Return, in their exact form, the lines that lie between the start of the data below and the line containing "Open the user info sidebar tab", with both ends included.

*Stored items*
◇ ◇ ◇ ◇ ◇

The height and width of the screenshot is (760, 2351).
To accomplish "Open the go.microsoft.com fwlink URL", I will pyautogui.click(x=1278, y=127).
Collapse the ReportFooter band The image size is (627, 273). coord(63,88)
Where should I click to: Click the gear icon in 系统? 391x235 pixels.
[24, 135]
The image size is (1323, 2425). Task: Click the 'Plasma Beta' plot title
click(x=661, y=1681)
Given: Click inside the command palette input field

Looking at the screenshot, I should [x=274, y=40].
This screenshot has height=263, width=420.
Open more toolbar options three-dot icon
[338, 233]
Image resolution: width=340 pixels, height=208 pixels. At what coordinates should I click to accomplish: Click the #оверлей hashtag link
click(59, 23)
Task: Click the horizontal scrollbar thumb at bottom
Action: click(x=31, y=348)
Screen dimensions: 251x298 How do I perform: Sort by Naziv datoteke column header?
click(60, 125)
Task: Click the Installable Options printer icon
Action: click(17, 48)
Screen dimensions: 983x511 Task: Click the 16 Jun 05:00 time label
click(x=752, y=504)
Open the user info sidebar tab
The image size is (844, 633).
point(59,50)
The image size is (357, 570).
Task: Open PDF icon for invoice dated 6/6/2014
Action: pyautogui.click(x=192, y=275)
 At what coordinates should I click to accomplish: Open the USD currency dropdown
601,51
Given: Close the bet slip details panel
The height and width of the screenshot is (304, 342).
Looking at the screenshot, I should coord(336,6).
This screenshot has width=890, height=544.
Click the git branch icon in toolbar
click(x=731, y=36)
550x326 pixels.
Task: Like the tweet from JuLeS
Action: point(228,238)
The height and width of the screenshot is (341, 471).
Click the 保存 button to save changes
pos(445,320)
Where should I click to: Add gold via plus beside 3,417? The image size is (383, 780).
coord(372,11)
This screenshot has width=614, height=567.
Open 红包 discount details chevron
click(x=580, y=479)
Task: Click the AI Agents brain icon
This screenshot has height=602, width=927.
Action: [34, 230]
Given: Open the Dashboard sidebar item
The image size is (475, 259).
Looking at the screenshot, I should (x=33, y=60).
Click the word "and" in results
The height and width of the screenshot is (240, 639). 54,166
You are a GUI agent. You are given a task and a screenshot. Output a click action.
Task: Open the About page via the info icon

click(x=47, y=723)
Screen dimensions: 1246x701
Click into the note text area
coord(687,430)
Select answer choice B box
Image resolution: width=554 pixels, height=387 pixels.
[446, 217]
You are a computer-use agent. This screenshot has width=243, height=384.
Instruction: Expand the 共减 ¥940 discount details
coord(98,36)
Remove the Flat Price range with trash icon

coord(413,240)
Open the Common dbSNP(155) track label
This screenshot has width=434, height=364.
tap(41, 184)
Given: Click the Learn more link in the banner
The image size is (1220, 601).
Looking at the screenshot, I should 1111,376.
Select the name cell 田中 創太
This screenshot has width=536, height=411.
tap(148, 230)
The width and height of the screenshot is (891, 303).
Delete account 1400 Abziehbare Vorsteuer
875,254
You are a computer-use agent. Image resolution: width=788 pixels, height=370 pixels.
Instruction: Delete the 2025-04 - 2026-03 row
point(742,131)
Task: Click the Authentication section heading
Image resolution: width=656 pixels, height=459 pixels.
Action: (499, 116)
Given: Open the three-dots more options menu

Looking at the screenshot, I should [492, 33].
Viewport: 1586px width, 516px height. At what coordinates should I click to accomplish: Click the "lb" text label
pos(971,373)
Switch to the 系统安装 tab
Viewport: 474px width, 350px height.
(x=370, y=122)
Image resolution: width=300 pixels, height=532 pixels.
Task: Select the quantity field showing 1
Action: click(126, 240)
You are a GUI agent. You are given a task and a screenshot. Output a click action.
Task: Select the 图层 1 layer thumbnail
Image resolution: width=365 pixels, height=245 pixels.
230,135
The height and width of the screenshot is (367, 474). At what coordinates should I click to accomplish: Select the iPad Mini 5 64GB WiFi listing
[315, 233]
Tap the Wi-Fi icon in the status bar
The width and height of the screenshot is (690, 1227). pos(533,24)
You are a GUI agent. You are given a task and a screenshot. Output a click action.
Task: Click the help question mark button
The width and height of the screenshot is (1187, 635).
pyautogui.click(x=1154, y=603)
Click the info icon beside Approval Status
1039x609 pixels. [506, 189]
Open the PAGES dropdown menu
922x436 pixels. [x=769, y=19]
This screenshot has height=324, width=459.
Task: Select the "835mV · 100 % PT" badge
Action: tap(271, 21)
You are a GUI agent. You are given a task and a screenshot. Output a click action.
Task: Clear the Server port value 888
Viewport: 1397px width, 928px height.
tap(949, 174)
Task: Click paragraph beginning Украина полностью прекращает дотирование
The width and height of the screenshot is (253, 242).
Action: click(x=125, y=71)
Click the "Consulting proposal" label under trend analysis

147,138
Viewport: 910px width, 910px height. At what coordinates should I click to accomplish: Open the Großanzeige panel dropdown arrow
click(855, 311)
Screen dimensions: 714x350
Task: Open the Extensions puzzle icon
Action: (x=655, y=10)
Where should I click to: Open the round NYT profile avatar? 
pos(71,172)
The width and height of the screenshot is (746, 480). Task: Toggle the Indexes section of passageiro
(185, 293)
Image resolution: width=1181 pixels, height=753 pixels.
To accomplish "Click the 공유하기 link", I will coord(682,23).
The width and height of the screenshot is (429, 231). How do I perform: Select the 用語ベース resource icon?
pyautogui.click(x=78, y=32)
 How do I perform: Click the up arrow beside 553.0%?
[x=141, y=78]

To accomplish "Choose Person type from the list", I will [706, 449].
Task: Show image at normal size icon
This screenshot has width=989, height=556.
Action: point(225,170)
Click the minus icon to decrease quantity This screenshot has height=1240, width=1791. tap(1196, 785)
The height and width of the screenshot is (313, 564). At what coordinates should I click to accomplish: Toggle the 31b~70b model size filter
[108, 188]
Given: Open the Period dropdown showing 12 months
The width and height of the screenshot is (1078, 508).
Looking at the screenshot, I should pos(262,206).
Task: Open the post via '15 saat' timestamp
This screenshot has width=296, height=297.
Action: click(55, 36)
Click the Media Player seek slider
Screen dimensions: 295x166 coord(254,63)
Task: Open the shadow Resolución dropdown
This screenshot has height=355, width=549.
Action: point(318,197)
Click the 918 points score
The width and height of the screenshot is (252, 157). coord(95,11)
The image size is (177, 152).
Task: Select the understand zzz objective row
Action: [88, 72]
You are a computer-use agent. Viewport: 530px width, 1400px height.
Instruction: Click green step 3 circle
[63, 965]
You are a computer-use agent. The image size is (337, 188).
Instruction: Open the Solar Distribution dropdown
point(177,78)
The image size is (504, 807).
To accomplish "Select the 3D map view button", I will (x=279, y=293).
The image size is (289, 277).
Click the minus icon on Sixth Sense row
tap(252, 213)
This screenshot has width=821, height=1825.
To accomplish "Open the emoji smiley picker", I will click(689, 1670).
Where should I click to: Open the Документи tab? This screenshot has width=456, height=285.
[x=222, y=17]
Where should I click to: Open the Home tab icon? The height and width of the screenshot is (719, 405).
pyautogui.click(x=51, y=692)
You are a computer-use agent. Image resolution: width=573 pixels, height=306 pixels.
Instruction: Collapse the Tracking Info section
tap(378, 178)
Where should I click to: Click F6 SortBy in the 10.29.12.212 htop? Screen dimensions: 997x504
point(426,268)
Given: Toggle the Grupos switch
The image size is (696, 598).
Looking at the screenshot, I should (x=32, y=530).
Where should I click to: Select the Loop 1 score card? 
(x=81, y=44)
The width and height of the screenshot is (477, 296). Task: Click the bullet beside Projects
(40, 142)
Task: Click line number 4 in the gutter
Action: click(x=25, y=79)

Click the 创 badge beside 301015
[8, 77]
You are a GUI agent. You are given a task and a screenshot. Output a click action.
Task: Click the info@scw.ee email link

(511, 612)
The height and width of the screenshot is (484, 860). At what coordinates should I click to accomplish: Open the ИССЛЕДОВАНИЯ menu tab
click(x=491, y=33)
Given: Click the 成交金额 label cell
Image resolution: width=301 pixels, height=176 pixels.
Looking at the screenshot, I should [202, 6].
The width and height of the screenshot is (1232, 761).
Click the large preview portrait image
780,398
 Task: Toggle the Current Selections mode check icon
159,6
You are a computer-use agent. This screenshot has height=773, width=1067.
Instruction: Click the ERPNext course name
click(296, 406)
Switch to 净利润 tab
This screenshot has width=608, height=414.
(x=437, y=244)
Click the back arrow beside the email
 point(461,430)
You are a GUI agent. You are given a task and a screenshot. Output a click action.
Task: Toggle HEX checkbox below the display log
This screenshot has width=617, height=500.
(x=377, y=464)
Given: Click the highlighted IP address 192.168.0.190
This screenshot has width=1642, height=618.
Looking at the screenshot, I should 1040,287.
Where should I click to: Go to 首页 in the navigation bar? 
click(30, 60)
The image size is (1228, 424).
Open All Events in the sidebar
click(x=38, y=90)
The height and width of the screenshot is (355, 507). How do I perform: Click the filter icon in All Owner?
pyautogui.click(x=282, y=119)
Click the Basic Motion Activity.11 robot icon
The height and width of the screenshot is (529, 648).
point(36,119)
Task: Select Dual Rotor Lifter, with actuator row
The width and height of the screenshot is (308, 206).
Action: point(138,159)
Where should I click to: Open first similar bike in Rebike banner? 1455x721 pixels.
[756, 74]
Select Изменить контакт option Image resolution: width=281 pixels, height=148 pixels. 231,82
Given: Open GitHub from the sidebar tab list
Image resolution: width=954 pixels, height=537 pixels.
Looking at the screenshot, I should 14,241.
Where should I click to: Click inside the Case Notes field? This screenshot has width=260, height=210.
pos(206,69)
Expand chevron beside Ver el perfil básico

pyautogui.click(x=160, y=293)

◇ ◇ ◇ ◇ ◇

*Solved problem*
The height and width of the screenshot is (760, 2351).
To accomplish "Open the go.microsoft.com fwlink URL", I will pyautogui.click(x=1278, y=127).
Collapse the ReportFooter band The image size is (627, 273). coord(63,88)
Where should I click to: Click the gear icon in 系统? 391x235 pixels.
[24, 135]
The image size is (1323, 2425). Task: Click the 'Plasma Beta' plot title
click(x=661, y=1681)
Given: Click inside the command palette input field

Looking at the screenshot, I should [x=274, y=40].
This screenshot has height=263, width=420.
Open more toolbar options three-dot icon
[338, 233]
Image resolution: width=340 pixels, height=208 pixels. At what coordinates should I click to accomplish: Click the #оверлей hashtag link
click(59, 23)
Task: Click the horizontal scrollbar thumb at bottom
Action: click(x=31, y=348)
Screen dimensions: 251x298 How do I perform: Sort by Naziv datoteke column header?
click(60, 125)
Task: Click the Installable Options printer icon
Action: click(17, 48)
Screen dimensions: 983x511 Task: Click the 16 Jun 05:00 time label
click(x=752, y=504)
Open the user info sidebar tab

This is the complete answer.